╭─ Document section

C5 is matching both models (with our measurement picture evaluation precision)
According to your approximate measurements, it precisely matches only the globe. If a carpenter was 1 centimetre out in the middle and 5 out at the end you'd question their methods no?
 
Also google saved some of the article so this is definitely a cheating attempt to fake sources, and its seriously questions the OP honest intentions.

upload_2016-9-6_17-31-45.png
 
But using this so called NUDTZ with straight face to explain the horizon is just a derailing excuse. i saw similar "explanations" in Jeranism's videos, where obscured by horizon = mirage, and its always where we expect the visible horizon.... pretty weak but they use it when their fake perspective lines diagrams wont convince the audience.
 
Since you can see the beam in the camera, by your later logic this means that the beam is at 1.72m

Sorry Sandor, these "beam in the camera measurements" are meaningless. You have no idea where the center of the beam is.

If @Sandor Szekely does not answer this simple and very important question, the entire experiment means pretty much nothing.

Please, @Sandor Szekely, answer the question on "direct hit", in full detail. You should realize how important this question is, considering the conclusion of the experiment rests solely on these measurements.

If I can see the laser hit the whiteboard, AND the laser's origin, AND the camera height is different than the laser hit on the whiteboard.....then your "direct hit" is nothing close to a direct hit and the experiment is completely moot.

I honestly feel like nothing else matters in this discussion anymore until that question is answered. Am I wrong?
 
You keep saying this. Please explain how you know this is the center of the beam (and not the bottom), given that the beam is a few feet high at this point.

Mick what should I explain here?
That the eyelevel of the camera can not be 4.3 meters high? just because Nicu is not that tall.

╰─
╭─ Dataset extract

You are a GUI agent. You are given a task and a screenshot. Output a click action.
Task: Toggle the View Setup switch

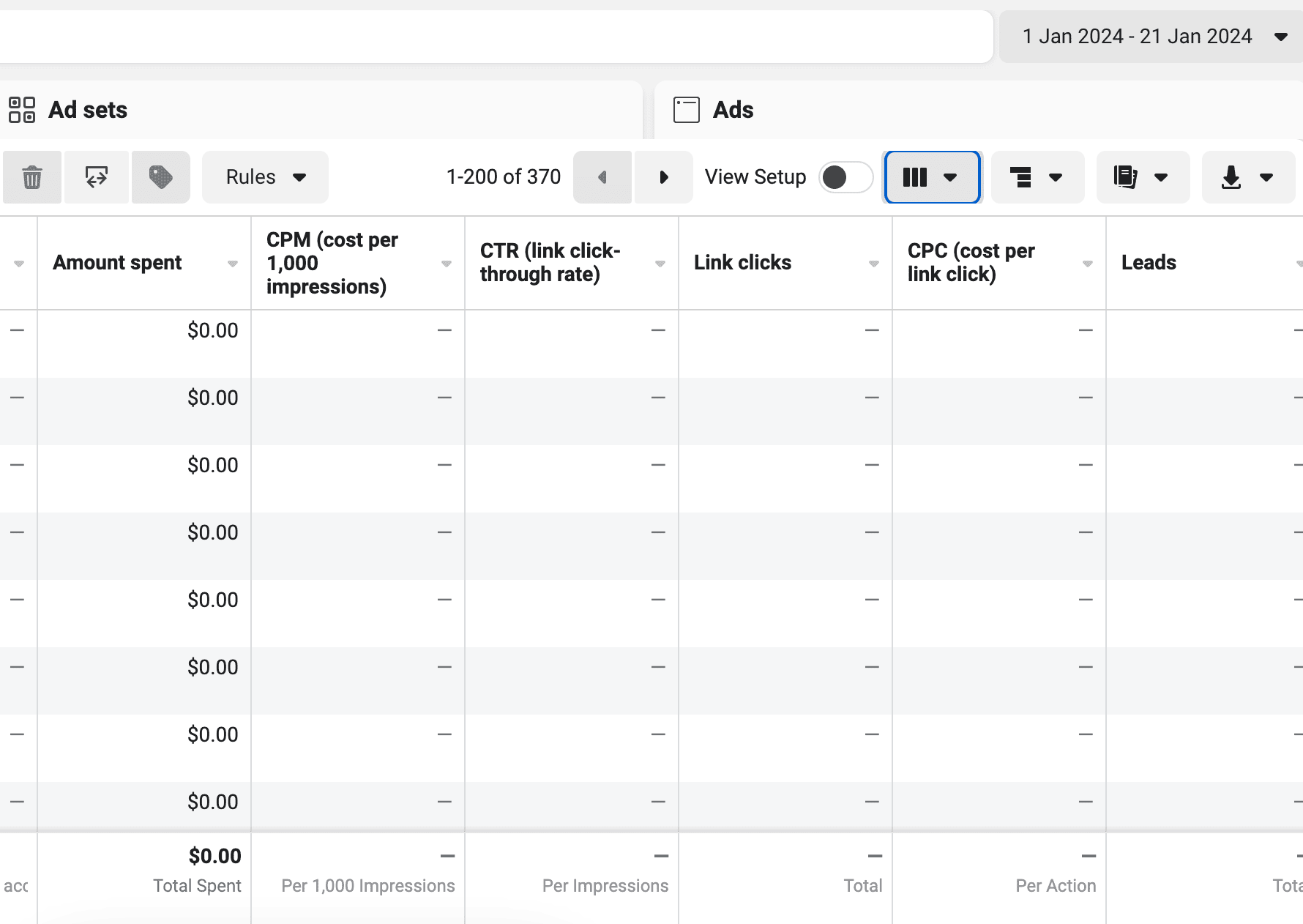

╰─

* _Problem requirements_:
Transcribe the part of the laser experiment thread that opens with the words containing "upload_2016-9-6_17-31-45.png" and closes with "the beam is.".

* _Task response_:
upload_2016-9-6_17-31-45.png
 
But using this so called NUDTZ with straight face to explain the horizon is just a derailing excuse. i saw similar "explanations" in Jeranism's videos, where obscured by horizon = mirage, and its always where we expect the visible horizon.... pretty weak but they use it when their fake perspective lines diagrams wont convince the audience.
 
Since you can see the beam in the camera, by your later logic this means that the beam is at 1.72m

Sorry Sandor, these "beam in the camera measurements" are meaningless. You have no idea where the center of the beam is.